● WORK ITEM
Count the lines below that contain "type". Give only the number.

─── INPUT FOR THIS TASK

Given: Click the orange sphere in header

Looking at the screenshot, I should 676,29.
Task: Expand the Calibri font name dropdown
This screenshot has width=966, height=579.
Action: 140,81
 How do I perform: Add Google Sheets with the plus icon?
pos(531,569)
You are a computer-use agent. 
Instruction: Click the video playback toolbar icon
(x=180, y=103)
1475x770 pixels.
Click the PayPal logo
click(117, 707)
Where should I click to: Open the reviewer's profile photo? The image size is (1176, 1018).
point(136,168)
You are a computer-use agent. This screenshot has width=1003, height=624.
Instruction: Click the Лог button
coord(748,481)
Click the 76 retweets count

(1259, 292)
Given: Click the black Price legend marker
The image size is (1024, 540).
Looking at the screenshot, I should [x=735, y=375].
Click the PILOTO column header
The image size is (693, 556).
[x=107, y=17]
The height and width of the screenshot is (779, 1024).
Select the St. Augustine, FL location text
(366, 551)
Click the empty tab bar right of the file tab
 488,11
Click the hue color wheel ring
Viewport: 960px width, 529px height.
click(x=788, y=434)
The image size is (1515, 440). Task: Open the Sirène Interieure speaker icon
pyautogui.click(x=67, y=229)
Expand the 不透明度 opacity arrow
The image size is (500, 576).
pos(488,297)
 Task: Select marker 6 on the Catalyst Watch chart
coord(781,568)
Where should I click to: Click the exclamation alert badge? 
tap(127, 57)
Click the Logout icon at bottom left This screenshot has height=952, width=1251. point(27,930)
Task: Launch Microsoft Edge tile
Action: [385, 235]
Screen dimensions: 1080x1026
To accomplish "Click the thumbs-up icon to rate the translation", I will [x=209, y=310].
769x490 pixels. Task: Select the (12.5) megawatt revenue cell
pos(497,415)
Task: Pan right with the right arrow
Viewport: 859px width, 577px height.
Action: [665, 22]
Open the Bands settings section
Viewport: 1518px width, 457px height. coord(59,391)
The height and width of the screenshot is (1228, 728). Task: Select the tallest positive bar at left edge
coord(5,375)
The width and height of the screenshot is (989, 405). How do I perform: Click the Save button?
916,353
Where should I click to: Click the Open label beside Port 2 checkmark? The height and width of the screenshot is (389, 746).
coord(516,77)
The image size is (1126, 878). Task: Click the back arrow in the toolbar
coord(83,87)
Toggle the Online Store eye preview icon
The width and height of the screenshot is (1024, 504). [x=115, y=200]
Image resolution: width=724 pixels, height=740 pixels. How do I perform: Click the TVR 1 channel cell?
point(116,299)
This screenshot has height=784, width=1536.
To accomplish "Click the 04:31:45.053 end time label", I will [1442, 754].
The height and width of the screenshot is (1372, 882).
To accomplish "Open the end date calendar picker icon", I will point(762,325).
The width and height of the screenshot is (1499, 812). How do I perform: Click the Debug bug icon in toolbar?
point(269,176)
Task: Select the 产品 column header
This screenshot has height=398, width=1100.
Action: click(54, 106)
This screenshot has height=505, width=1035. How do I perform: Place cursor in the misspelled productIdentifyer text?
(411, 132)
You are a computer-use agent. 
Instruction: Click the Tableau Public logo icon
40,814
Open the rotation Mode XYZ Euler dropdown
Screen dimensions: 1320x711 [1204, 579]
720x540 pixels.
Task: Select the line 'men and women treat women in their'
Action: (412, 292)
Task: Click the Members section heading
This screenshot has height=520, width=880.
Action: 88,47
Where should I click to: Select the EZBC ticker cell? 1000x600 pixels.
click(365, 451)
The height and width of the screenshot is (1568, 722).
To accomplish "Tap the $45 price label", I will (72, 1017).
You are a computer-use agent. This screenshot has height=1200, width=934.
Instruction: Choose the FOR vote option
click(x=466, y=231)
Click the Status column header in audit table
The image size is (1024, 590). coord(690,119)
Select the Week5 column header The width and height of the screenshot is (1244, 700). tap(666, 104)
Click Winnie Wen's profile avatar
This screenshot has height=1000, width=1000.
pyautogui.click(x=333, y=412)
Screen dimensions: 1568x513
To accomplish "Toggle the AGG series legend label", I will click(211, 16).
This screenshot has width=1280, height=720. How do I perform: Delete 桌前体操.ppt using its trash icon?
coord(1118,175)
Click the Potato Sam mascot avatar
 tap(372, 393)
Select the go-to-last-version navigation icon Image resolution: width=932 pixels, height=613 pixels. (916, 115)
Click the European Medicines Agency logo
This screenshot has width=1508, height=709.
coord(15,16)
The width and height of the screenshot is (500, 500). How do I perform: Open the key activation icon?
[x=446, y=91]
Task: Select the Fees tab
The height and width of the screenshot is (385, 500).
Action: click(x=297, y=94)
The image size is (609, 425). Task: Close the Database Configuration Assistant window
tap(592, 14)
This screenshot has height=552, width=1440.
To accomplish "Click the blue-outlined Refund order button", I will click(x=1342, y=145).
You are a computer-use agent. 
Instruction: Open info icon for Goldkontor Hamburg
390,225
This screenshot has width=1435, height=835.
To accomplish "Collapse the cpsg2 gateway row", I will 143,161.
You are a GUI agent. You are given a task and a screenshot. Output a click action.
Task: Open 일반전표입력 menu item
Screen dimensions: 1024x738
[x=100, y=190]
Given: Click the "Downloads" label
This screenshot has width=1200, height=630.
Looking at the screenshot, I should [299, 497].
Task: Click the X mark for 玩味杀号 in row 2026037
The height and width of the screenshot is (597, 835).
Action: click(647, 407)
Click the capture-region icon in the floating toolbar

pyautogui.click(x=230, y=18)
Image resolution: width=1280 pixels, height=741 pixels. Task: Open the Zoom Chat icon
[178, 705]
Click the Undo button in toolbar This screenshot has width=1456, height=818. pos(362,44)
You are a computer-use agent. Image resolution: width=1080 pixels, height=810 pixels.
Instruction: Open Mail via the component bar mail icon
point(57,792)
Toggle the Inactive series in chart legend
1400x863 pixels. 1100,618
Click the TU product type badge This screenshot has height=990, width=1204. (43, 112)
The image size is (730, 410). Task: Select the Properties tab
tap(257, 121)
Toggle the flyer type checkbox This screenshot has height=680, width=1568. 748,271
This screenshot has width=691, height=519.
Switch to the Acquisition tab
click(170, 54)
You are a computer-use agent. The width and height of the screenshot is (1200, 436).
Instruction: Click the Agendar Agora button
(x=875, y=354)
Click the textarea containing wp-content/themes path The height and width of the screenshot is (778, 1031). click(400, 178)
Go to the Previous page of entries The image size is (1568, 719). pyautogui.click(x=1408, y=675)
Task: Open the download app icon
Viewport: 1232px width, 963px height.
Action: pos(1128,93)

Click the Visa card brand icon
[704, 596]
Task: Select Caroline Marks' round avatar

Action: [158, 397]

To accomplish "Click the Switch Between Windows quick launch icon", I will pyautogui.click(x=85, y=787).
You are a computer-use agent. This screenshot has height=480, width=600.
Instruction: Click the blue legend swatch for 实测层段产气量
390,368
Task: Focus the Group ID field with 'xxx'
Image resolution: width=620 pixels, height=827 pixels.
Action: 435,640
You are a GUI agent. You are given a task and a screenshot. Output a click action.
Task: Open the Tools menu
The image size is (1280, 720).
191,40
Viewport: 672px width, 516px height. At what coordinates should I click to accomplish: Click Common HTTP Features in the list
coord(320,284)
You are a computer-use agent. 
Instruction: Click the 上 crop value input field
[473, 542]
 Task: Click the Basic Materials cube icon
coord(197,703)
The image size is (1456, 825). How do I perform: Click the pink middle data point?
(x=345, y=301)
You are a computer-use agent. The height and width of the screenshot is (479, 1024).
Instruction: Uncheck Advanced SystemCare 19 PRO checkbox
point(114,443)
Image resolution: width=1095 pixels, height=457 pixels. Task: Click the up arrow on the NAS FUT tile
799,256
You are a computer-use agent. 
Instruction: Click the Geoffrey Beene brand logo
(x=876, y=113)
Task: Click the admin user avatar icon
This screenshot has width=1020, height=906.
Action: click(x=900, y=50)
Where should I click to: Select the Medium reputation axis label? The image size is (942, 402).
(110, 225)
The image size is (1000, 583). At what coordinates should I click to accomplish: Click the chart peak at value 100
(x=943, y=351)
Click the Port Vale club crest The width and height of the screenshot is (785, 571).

──────

● SOLUTION TO THE EXERCISE
2